How Virtual Machines Work: From Hypervisor to Hardware
Deep technical exploration of VM architecture, from hypervisor design to CPU virtualization to memory management. Understand how VMs actually work at the system level.
Virtual machines form the foundation of modern infrastructure, yet many engineers operate them without deeply understanding how they actually work. In this post, we’ll explore the complete stack—from hypervisor design to CPU virtualization to memory systems—to understand what’s really happening when you boot a VM.
The Hypervisor: The Core Abstraction
At the heart of any VM lies the hypervisor, a piece of software that sits between hardware and guest operating systems. The hypervisor’s job is to safely divide physical hardware resources among multiple independent VMs, each believing it has exclusive access to CPU, memory, and I/O devices.
There are two main hypervisor types:
Type 1 (Bare Metal) Hypervisors
Type 1 hypervisors run directly on hardware, making them the most efficient. VMware ESXi, KVM (when run on Linux), Hyper-V, and Nutanix AHV are all Type 1 hypervisors.
Physical Hardware
↓
Type 1 Hypervisor
↓
Guest VMs
The hypervisor handles all direct hardware access, scheduling, and resource management. This gives it complete control and visibility into the system.
Type 2 (Hosted) Hypervisors
Type 2 hypervisors run on top of a host operating system. VirtualBox and VMware Workstation are examples.
Physical Hardware
↓
Host Operating System (Linux, Windows, macOS)
↓
Type 2 Hypervisor
↓
Guest VMs
Type 2 hypervisors are simpler to use but less efficient since they must go through the host OS with each privileged operation.
CPU Virtualization: Making the Processor Safe to Share
The most challenging aspect of virtualization is making the CPU safe to share. Modern processors cannot actually divide their execution context—only one OS can run at a time. The hypervisor must rapidly switch between VMs, creating the illusion that each has exclusive access.
Hardware Virtualization Extensions
Modern CPUs provide hardware extensions for virtualization:
- Intel VT-x — Available on most modern Intel CPUs
- AMD-V — The AMD equivalent on Ryzen and EPYC processors
These extensions add new CPU instruction modes and capabilities that allow hypervisors to run guest code more efficiently.
Ring Model and Privilege Levels
Traditional x86-64 CPUs have four privilege levels (rings 0-3):
- Ring 0 — Kernel level, unrestricted hardware access
- Rings 1-2 — Reserved (rarely used)
- Ring 3 — User level, restricted access
Guest operating systems expect to run at Ring 0, but we can’t let them—they’d directly access hardware and crash the system.

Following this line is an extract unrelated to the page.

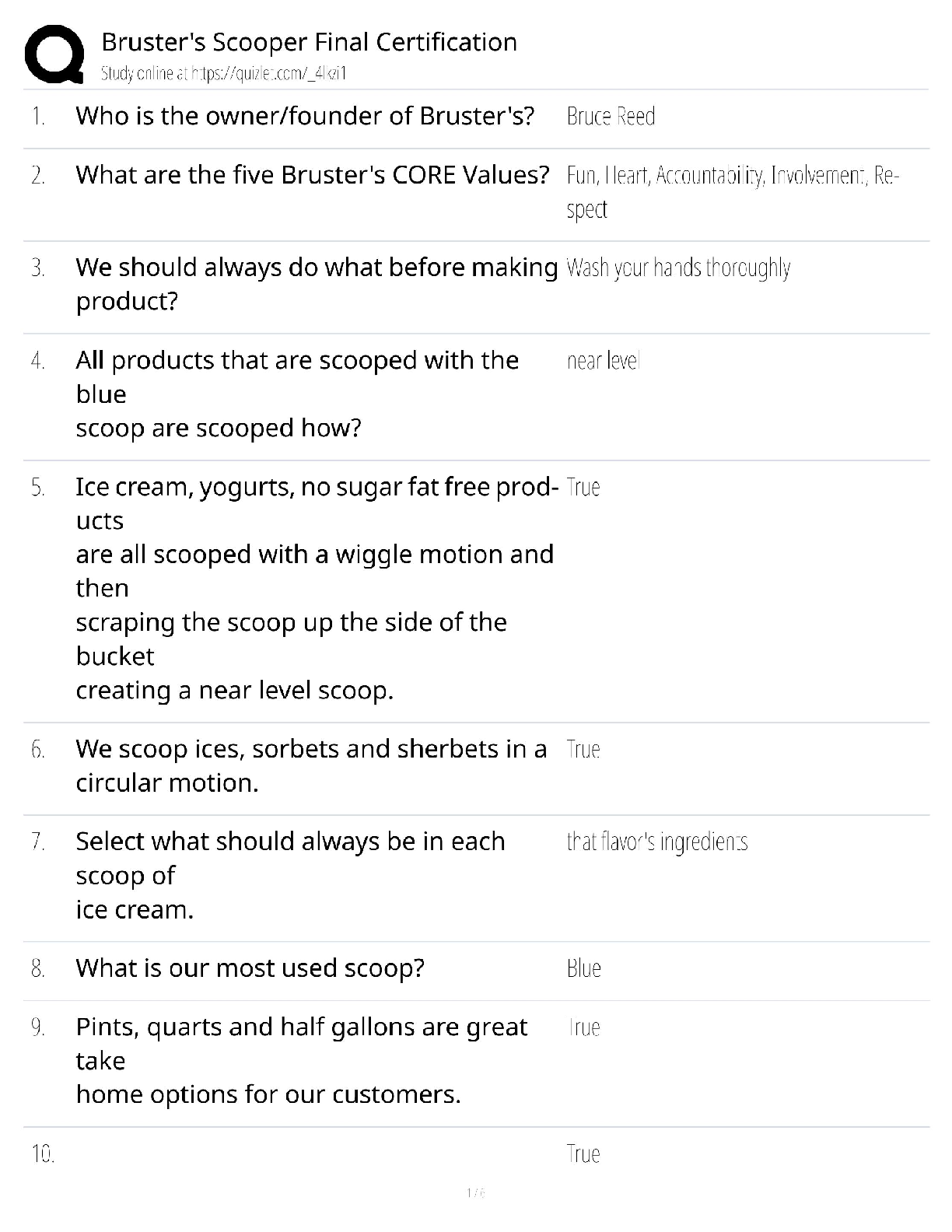Image resolution: width=952 pixels, height=1232 pixels.
Task: Select the pints, quarts and half gallons statement
Action: point(301,1060)
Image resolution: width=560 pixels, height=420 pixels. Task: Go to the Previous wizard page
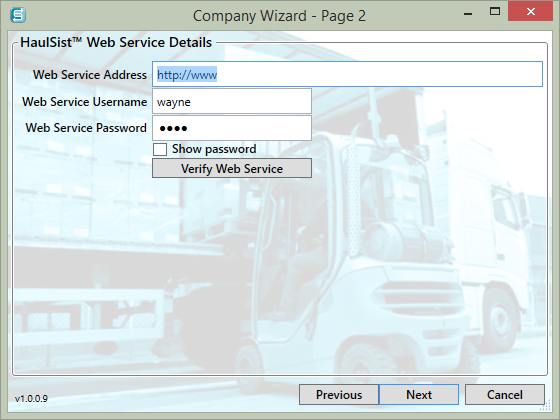339,395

VT-x solves this with VMX (Virtual Machine Extension) root and non-root modes:
- VMX Root — Hypervisor executes here
- VMX Non-Root — Guest VM executes here, but privileged instructions cause exits
Guest Kernel (Ring 0 in VMX Non-Root)
↓ [Privileged instruction encountered]
↓ [VM Exit triggered]
↓
Hypervisor (VMX Root)
↓ [Emulate operation or handle appropriately]
↓
Guest Kernel (resumes)
VM Exits and Performance Implications
When a guest VM executes a privileged instruction or accesses protected resources, a VM exit occurs. The CPU switches to hypervisor context, which analyzes the situation and decides what to do.
Common causes of VM exits include:
- Privileged instruction execution
- I/O operation attempts
- Memory page faults
- Timer interrupts
- External interrupts
Each VM exit has overhead—the hypervisor must inspect the instruction, make a decision, and resume the guest. Modern hypervisors optimize this by:
- Early exit detection — Catch problematic instructions before they execute
- Fast path handling — Quickly service common exits (no context switches)
- Batching — Handle multiple operations together when possible
Memory Virtualization: Isolation and Efficiency
Guest VMs believe they have exclusive physical memory, but the hypervisor must carefully manage memory to isolate VMs and optimize resource usage.
Two-Level Memory Translation
Memory addressing in virtualized systems involves two translation layers:
- Guest Virtual → Guest Physical — Guest OS controls this via its page tables
- Guest Physical → Host Physical — Hypervisor controls this via shadow page tables or EPT/NPT
Guest App
↓
Guest Virtual Address (GVA)
↓ [Guest Page Table]
↓
Guest Physical Address (GPA)
↓ [EPT/NPT - Extended/Nested Page Tables]
↓
Host Physical Address (HPA)
↓
Physical RAM
This dual translation provides complete isolation—guest VMs can never directly access another VM’s memory.
Extended Page Tables (EPT) and Nested Page Tables (NPT)
- EPT (Intel) and NPT (AMD) speed up memory translation by allowing the CPU to perform the GPA→HPA translation in hardware rather than forcing hypervisor intervention
Without EPT/NPT, every guest page table modification would trigger a VM exit, crippling performance. EPT/NPT provides orders of magnitude improvement.
Memory Overcommitment and Ballooning
Hypervisors often allocate more VM memory than physical memory exists—a practice called memory overcommitment.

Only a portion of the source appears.